Als der Haushofmeister Bericht erstattete, lief Johanne rot an und eilte - außer sich vor Empörung - zu Widzelt: „Man sollte diesen Schmarotzern Fliegenpilze ins Essen mischen! Sieh nur zu, dass sie schnellstens wieder abziehen. Diese Heuschrecken fressen mir die Haare vom Kopf!"

„Heuschrecken fressen keine Haare“, grinste Widzelt, zog sie an sich und küsste ihre Stirn. „Wir werden uns in Harlingen schadlos halten.
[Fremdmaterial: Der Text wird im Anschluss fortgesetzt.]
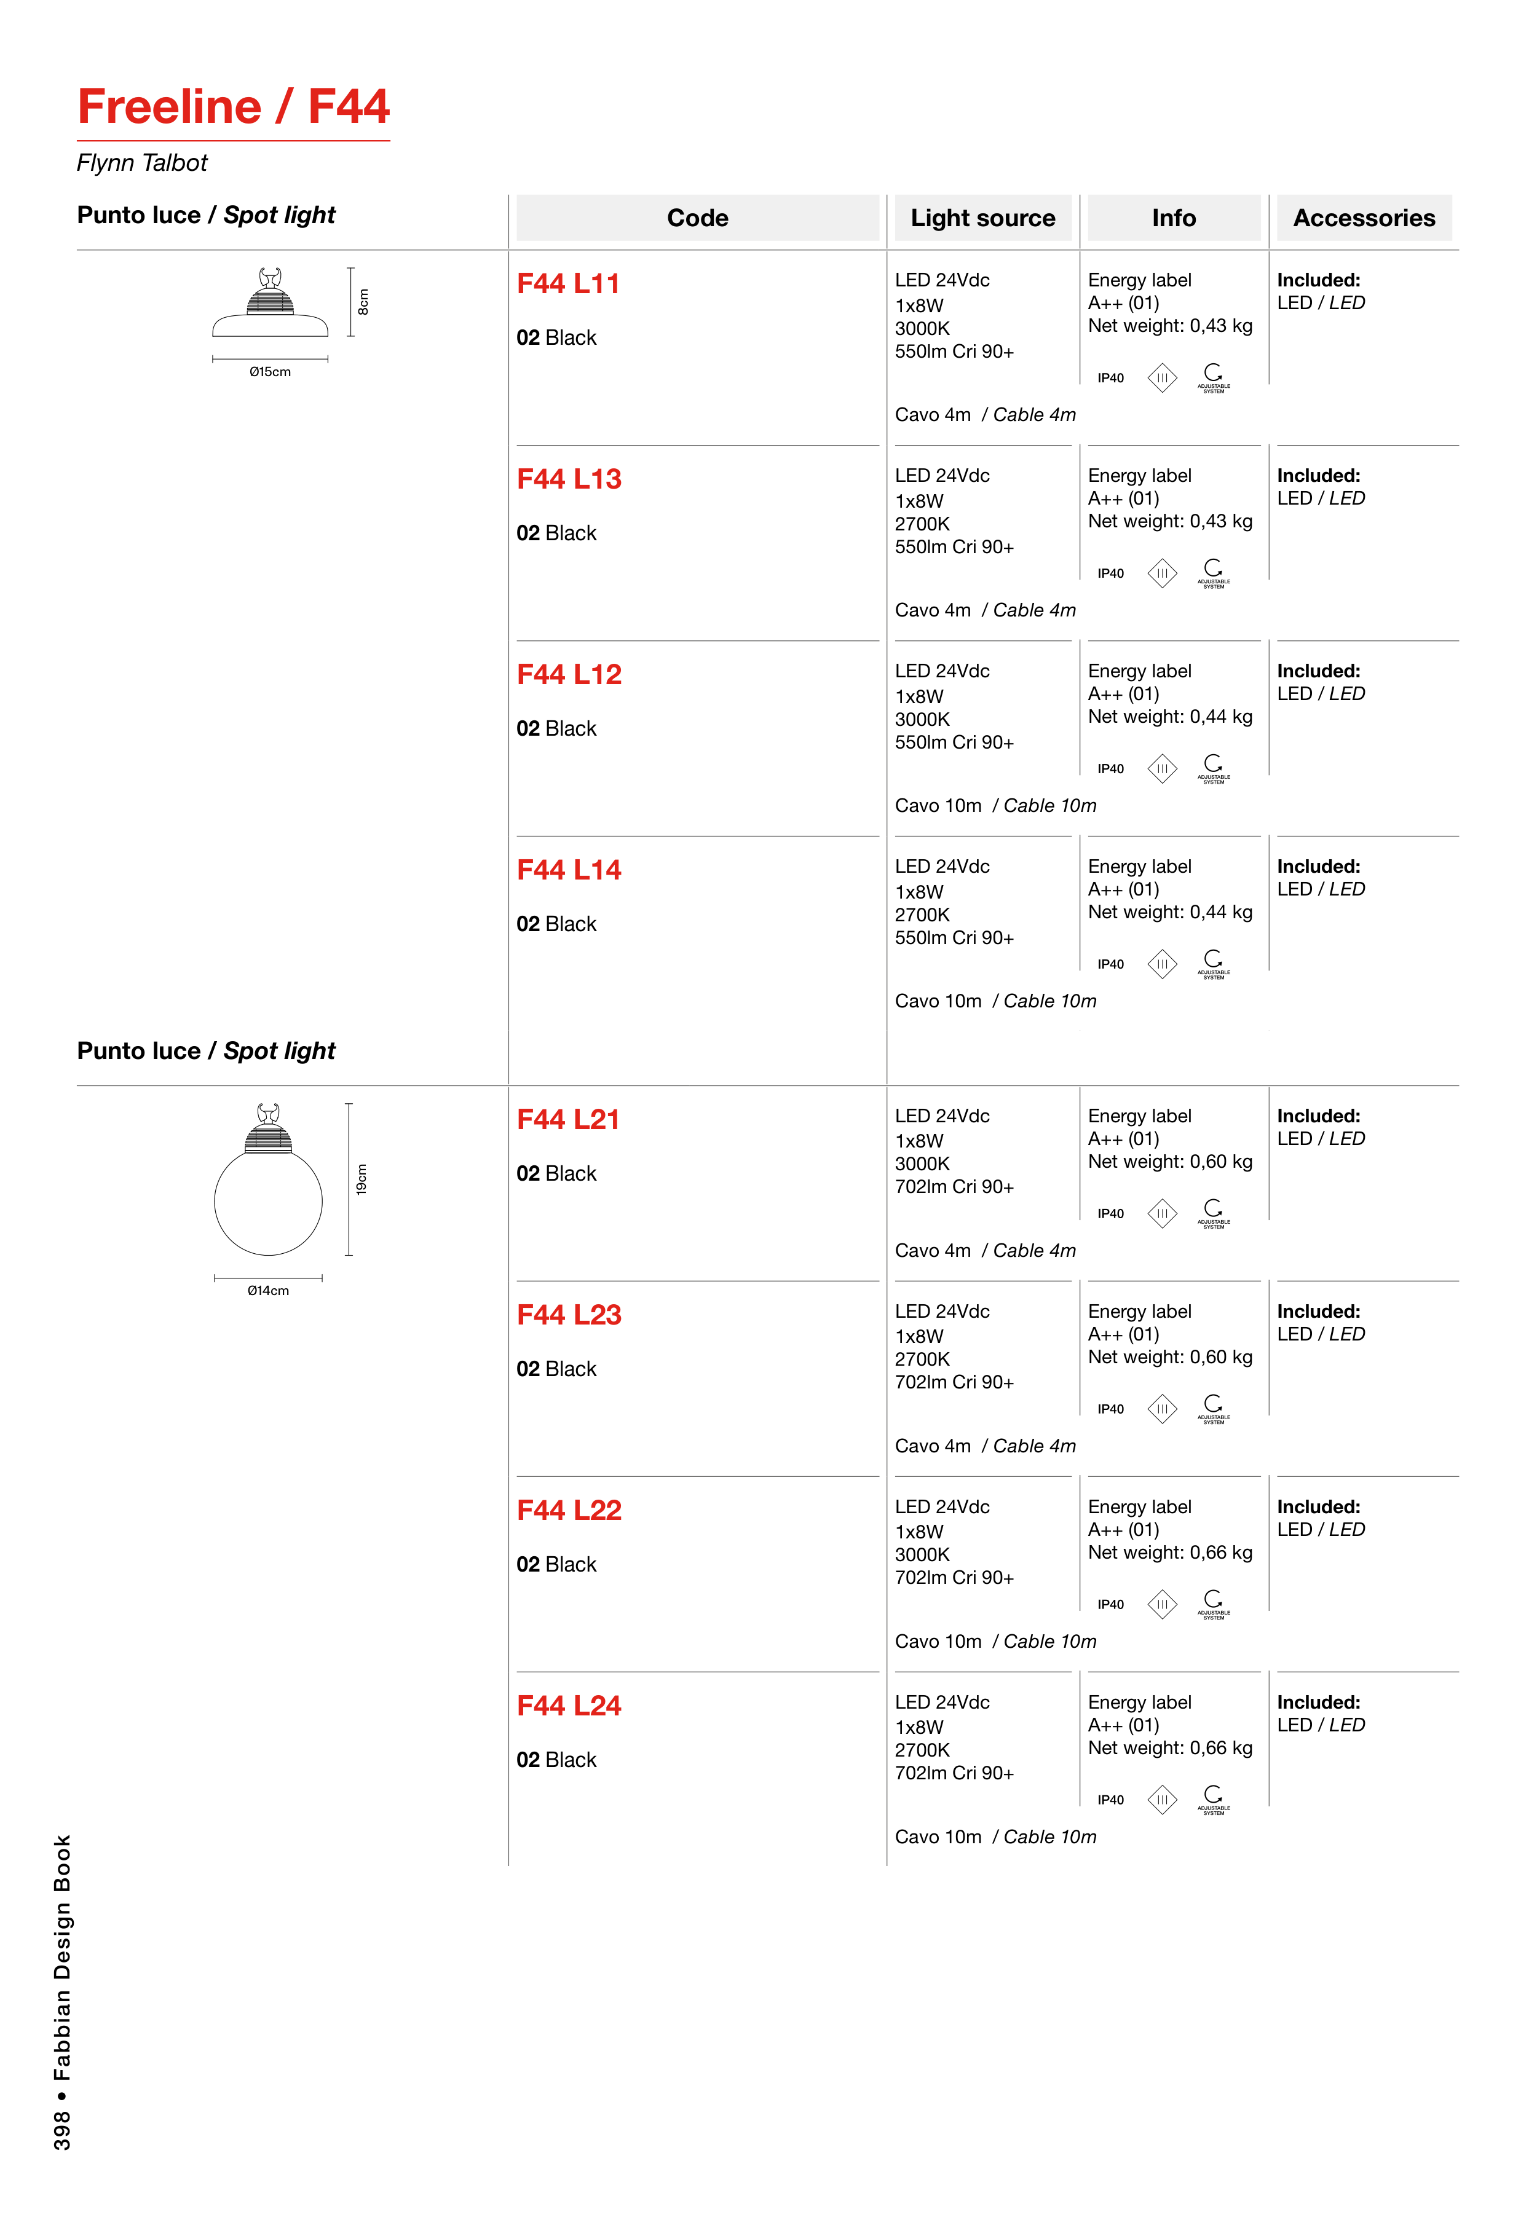
Task: Select the globe Ø14cm spot light drawing
Action: point(269,1181)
Dann bekommst du Entschädigung."

„Narretei! Ihr spekuliert mit Geld und Schätzen, die ein anderer besitzt, wenn überhaupt." Sprach’s, machte sich frei, drehte sich um und stapfte davon, ohne ihn eines weiteren Blickes zu würdigen. Dabei hätte Widzelt ihr doch noch gern sein Ziel erklärt; das, was ihm vorschwebte, was Graf Albrecht von Holland ihm versprochen hatte... Aber der Zeitpunkt war wohl unklug gewählt, da sie sich ihm verschloss…

Bunte Wappenbanner in den merkwürdigsten Zuschnitten streckten sich im erwachenden Morgenwind in den mattrot betupften Himmel. Die Kriegsleute sammelten sich bei ihrem Panier.
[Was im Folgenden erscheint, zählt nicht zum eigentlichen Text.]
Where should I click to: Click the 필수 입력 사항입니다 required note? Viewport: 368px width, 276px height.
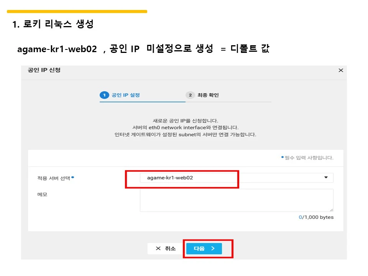point(309,158)
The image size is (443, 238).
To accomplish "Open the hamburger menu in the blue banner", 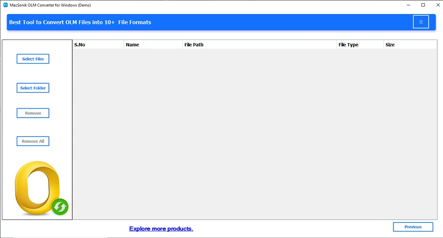I will coord(421,22).
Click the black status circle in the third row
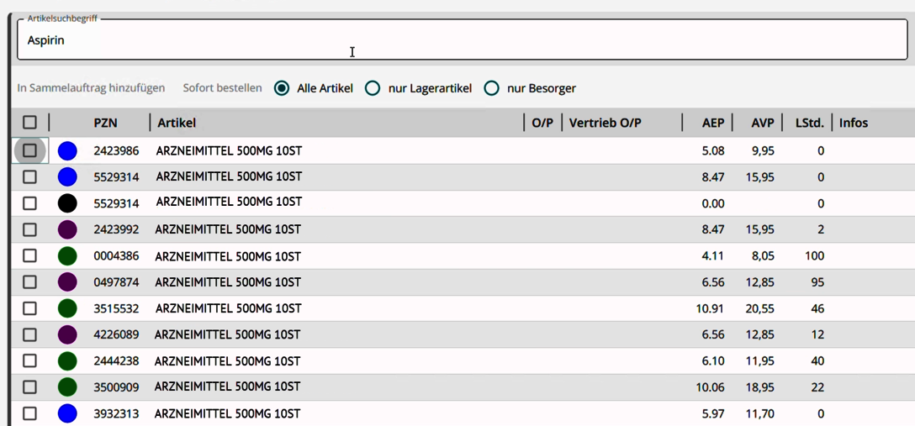Viewport: 915px width, 426px height. (x=67, y=203)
Fanfaren kündigten Potter als den befehlenden Hauptmann an. Gefolgt von Widzelt und anderen Haufenführern trat Potter vor das Heer, während sein Feldkaplan unterdessen die Leiter emporklomm auf den gerüstartigen Turm mit der winzigen Kanzel. Auf der einen Seite der Kanzel wehten das blau-weiße Weckenbanner des Herzogs von Bayern und das Panier von Rotterdam mit dem Stadtwappen, auf der anderen streckte sich golden der Broek’sche Adler auf rotem Grund. Eigens für den Zweck, das Heer zu segnen, war der Turm errichtet worden und der Geistliche wäre doch beim Hinabsteigen fast noch hinunter gepurzelt, weil der Wind sein Ornat im Gerüst verhedderte.